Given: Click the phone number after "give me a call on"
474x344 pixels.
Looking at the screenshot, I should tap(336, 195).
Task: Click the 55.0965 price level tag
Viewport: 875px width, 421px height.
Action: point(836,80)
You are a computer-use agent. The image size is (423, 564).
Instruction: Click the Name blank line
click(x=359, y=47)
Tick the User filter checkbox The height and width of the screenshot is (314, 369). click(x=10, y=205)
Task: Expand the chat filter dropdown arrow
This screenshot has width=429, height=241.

■ ■ ■

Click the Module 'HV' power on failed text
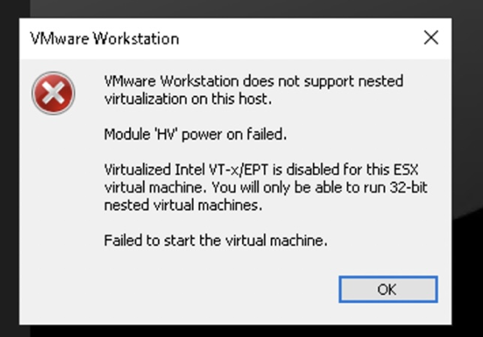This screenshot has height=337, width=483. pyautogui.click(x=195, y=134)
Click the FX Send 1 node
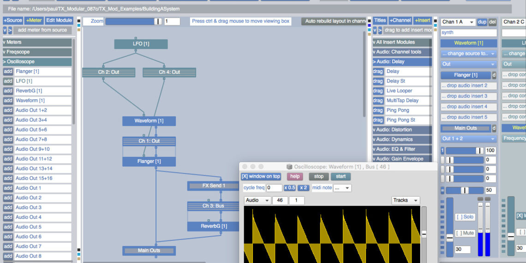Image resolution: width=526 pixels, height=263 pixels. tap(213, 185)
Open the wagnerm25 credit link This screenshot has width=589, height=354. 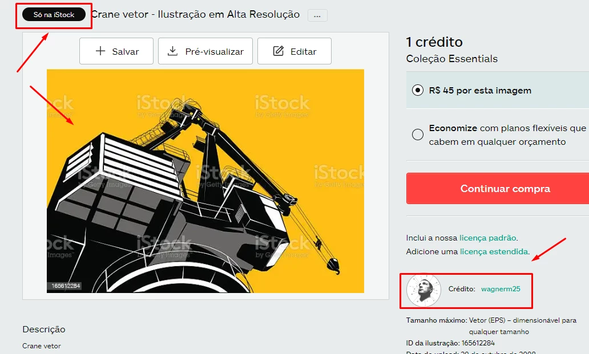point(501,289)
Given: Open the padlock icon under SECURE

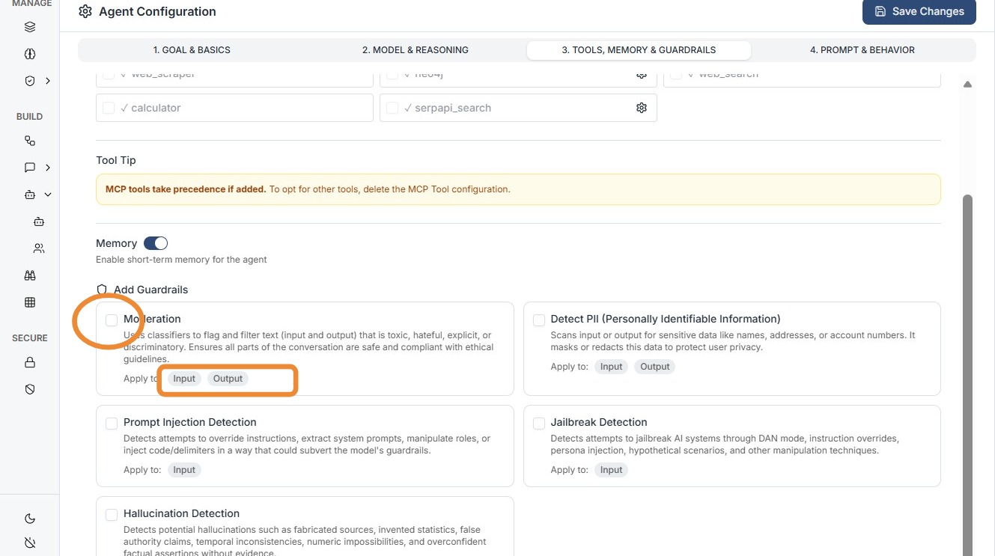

■ ■ ■

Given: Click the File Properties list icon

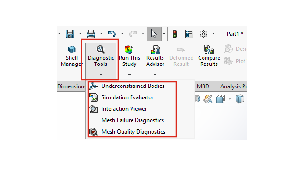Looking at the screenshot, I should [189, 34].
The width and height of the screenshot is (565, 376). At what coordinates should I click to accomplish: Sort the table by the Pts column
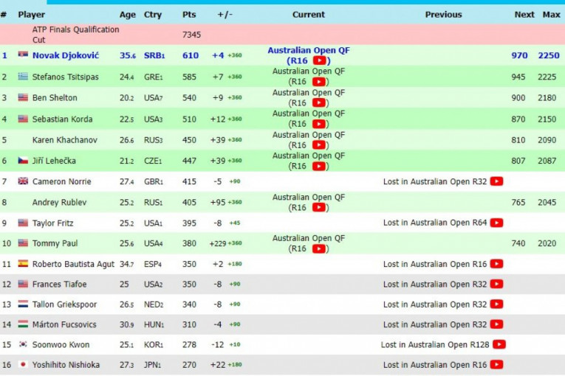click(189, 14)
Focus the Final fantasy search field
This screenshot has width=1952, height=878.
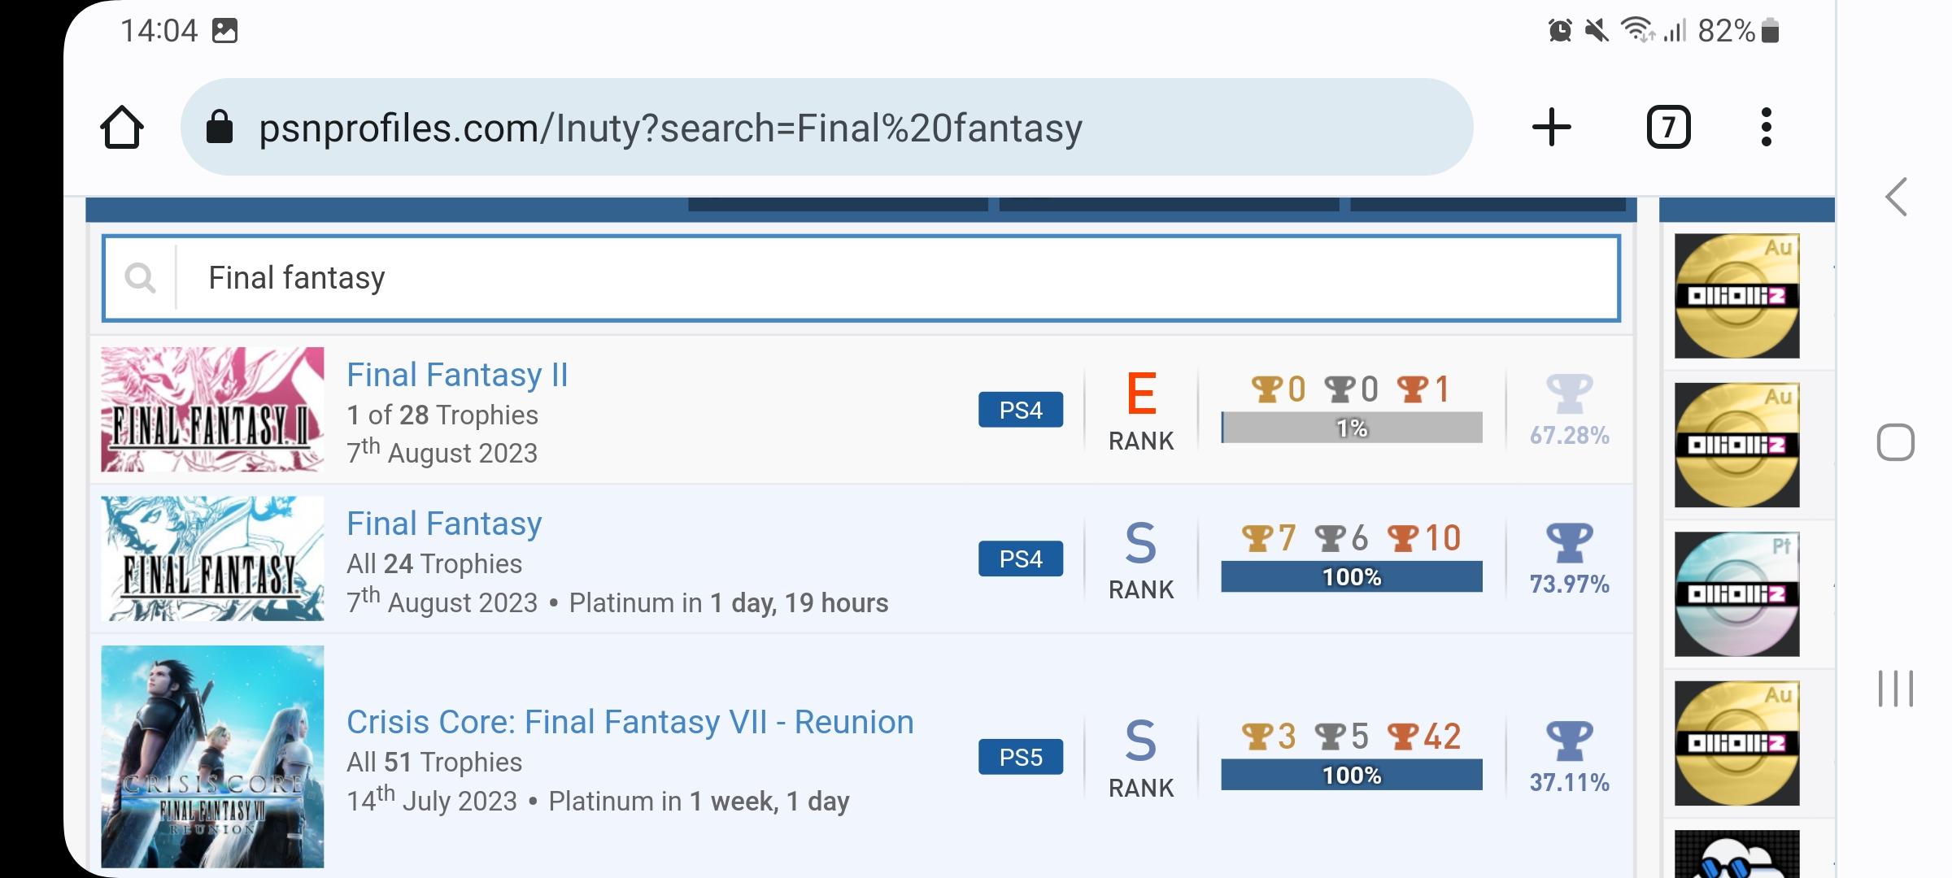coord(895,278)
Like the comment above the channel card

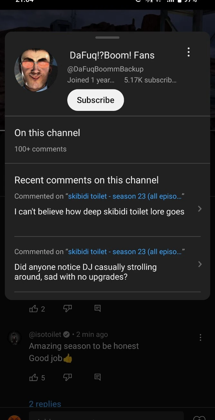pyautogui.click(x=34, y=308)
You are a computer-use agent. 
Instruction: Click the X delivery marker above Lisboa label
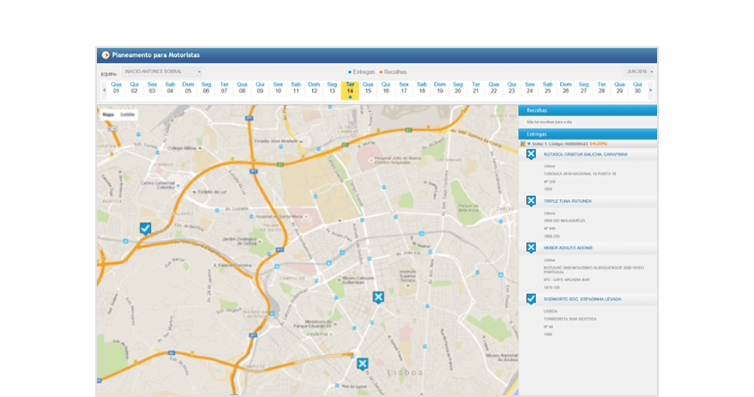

■ ■ ■

WORK REQUEST ::
Only the number is wanted: how many lines in the listing hold "Task"?

THE ANSWER ::
2